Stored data
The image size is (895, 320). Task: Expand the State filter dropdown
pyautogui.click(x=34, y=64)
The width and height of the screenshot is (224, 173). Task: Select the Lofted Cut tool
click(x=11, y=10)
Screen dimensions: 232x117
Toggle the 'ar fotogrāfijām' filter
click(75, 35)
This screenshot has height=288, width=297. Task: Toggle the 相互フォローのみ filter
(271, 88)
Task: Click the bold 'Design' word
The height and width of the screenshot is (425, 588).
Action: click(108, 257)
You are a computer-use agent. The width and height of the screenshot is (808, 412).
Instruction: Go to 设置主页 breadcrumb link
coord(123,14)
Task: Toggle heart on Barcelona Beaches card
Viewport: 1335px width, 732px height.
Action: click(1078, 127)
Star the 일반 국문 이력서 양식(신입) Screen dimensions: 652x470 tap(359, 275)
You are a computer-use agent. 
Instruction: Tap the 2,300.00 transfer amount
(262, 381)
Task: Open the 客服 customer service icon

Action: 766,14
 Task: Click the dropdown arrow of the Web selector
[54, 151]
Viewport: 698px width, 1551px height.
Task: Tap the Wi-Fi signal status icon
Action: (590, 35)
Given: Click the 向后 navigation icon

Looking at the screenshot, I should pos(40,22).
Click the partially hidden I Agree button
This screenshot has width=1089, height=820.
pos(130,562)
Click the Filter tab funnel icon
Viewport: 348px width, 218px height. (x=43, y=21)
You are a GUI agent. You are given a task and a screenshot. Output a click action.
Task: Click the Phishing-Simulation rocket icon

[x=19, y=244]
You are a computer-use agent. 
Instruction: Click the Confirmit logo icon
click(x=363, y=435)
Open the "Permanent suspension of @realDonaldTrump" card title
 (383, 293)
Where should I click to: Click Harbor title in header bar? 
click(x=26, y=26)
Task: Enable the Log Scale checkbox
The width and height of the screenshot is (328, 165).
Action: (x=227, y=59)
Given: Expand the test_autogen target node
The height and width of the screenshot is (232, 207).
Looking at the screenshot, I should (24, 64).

Try it :: All lines in the entries above that hold the word "dimensions" need to be copied.

Solution to this exercise ::
Screen dimensions: 232x117
Star the 일반 국문 이력서 양식(신입) Screen dimensions: 652x470 tap(359, 275)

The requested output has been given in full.